> _What the task asks_
Tally the lines in the data that follows that include the word "screenshot", and report nothing but the total.

> _Data extracts_
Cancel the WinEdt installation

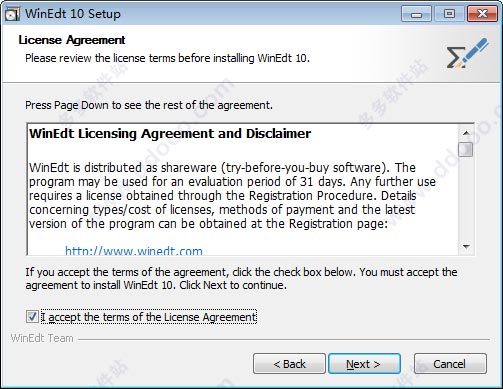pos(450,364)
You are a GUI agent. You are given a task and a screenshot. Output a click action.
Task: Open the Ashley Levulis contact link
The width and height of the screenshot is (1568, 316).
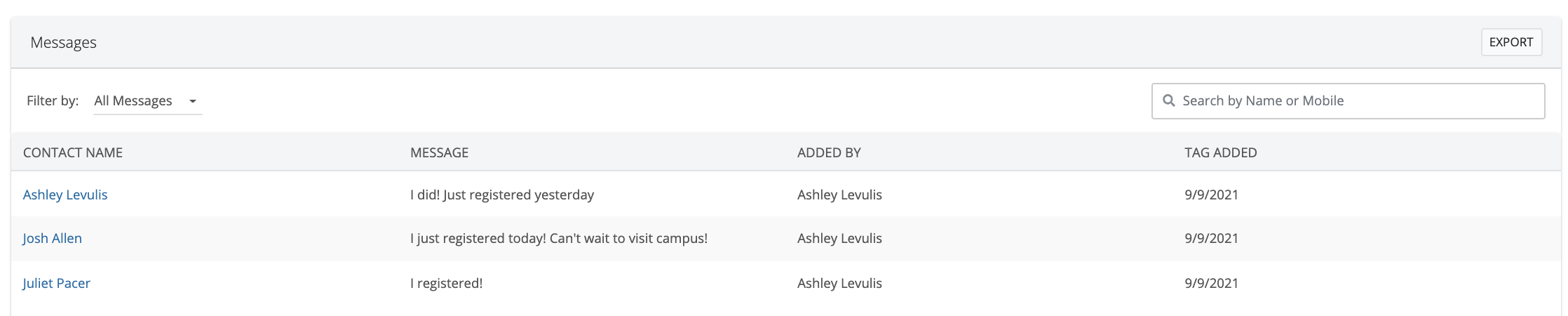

> _Expected output_
2